相変わらず気弱な態度の五十鈴に苦笑しつつも、恭也はゆっくりと語り掛ける。
「大丈夫だ。ここに居る者たちはお前に何かしようとしている訳ではないからな。
ただ、この金縛りを解いて欲しいだけだ」
恭也の言葉に全員が頷きたくとも動けず、ただ必死でそれを肯定しようとする。
が、五十鈴はおずおずと顔を出してフルフルと首を横に振る。
「きょ、恭也さんを苛める人は、ゆ、許せません」
五十鈴の言葉を聞き、恭也は彼女が何か勘違いしている事を理解する。
「五十鈴、俺は別に苛められてないから」
「で、でも、こんなに大人数で……」
「本当に違うから」
どうやら、恭也が苛められていると勘違いして全員に金縛りを掛けたらしく、
恭也の再度の言葉に指を組んで何か呟く。
すると、今までどう動かそうとも指一本動かなかったはずなのに呆気ないほど簡単に身体が動く。
その事に知らず安堵が零れる中、五十鈴は自分の勘違いでしてしまった事に反省しつつ恭也の影に隠れる。
「す、すいませんでした」
小さな声で謝る五十鈴を責めるに責めれず、誰からも怒りの声は出なかった。
その事に胸を撫で下ろした五十鈴は自分が勘違いしたこの状況が何なのか恭也へと顔を向ける。
髪に隠れて目を見ることも出来ないが、恭也は五十鈴の言いたい事が分かったのか、その肩に優しく手を置く。
「俺の好きな人が五十鈴だって話をしてたんだ」
「ああ、そうだったんです……って、え、あ、あの、その……」
見えないが顔を赤くしているであろう五十鈴は見ている方が可哀想なぐらいに狼狽える。
「な、何を言って……。
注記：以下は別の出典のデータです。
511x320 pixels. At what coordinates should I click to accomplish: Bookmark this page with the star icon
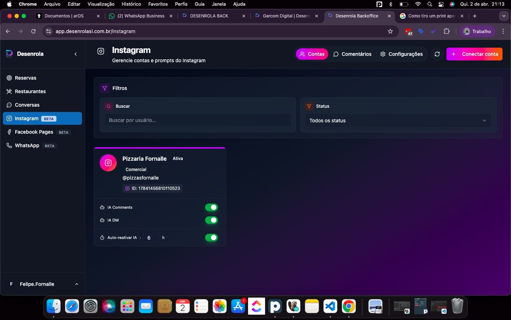pyautogui.click(x=390, y=31)
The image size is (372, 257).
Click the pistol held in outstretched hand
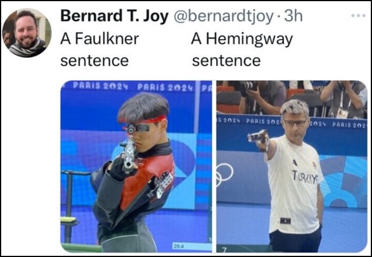[258, 137]
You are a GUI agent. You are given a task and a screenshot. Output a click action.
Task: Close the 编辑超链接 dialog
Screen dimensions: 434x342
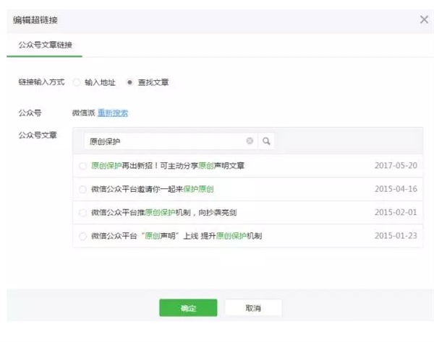(x=424, y=19)
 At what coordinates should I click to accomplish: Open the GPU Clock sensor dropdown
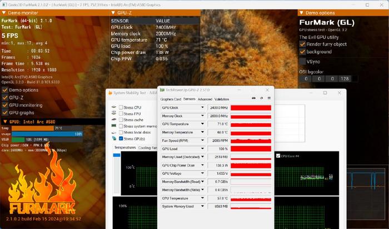202,107
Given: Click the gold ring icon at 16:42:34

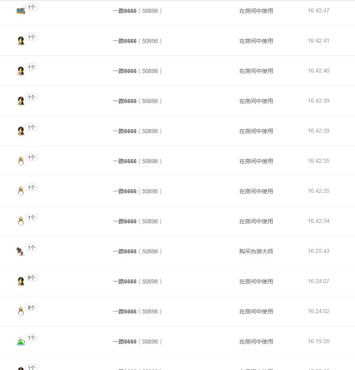Looking at the screenshot, I should pyautogui.click(x=21, y=221).
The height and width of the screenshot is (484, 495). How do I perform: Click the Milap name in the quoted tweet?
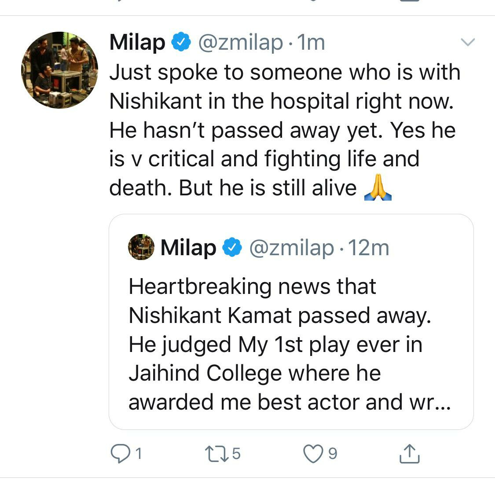[188, 248]
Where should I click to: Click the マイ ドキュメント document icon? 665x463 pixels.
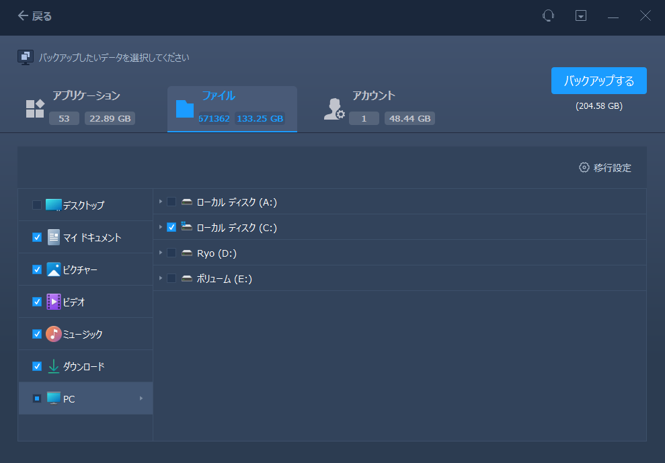pos(54,237)
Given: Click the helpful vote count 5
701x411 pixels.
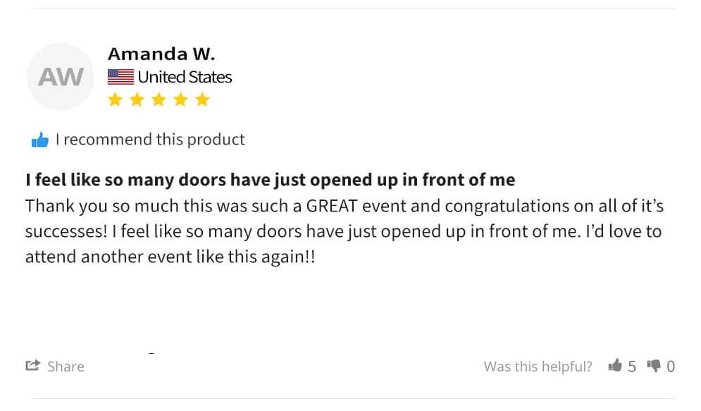Looking at the screenshot, I should (632, 367).
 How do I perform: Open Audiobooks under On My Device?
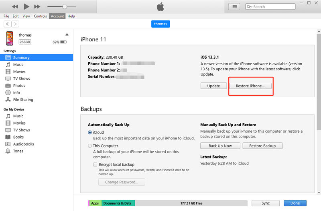[23, 144]
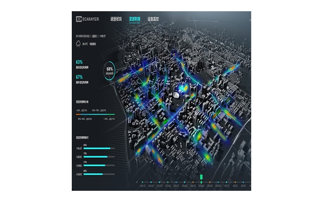Viewport: 323px width, 202px height.
Task: Select the 资源利用 tab
Action: pyautogui.click(x=135, y=19)
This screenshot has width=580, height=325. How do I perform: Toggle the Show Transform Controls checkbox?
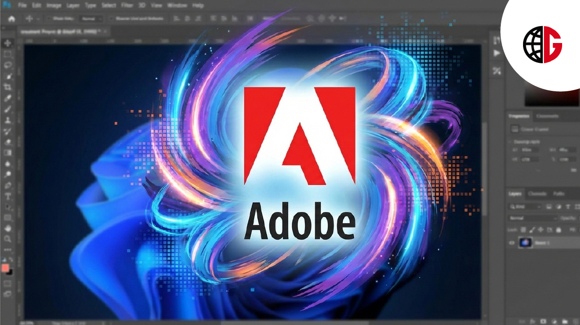[x=111, y=19]
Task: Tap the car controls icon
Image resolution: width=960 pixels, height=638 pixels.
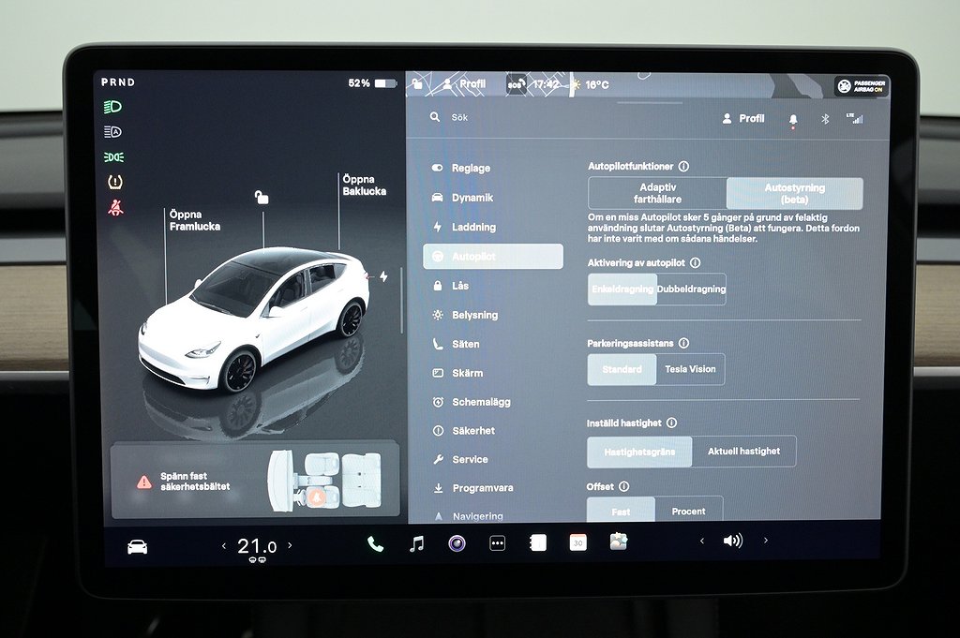Action: tap(137, 546)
それは内緒って、あれ、でも、そんな約束はしてな……。
で、でも、恥ずか……、う、うぅぅ」
慌てふためき遂には指を複雑に組んで何か唱え始めた五十鈴を、恭也がその手を掴んで止める。
「何をするつもりだ、何を。とりあえず落ち着け。そうだ、深呼吸をして」
「は、はははははいぃぃ。す〜〜、す〜〜、す〜〜、す〜〜〜〜〜〜」
「五十鈴、息を吐け、吐くんだ! ずっと吸ってどうするんだ」
「はぁっ、はぁっ、う、うぅぅ、く、苦しかったです」
恭也と五十鈴のやり取りに口を挟む事も出来ずに眺めていた美由希たちであったが、
忍がふと思い立って近付く。
「まあ、それはそれとして、わんちゃんも少しはお洒落しようよ。
とりあえず、その髪の毛を上げましょう。今のままだと目も悪くしちゃうだろうし」
恐らくは涙目になっているであろう五十鈴を気遣い、目だけでも見えるようにとそうおどけて提案すると、
持っていた櫛とピンで五十鈴の髪を掻き揚げ、リボンでツインテールにする。
「できあが…………えっと、わんちゃんだよね?」
思わず動きを止めてしまった忍だが、美由希たちもそれは同じであった。
「犬神先輩、可愛い」
晶がポツリと洩らした呟きがその場に居る全員の感想であった。
髪の毛に隠れて分からなかったが、髪を上げた五十鈴はとても可愛らしく、それを知らなかった忍たちは驚く。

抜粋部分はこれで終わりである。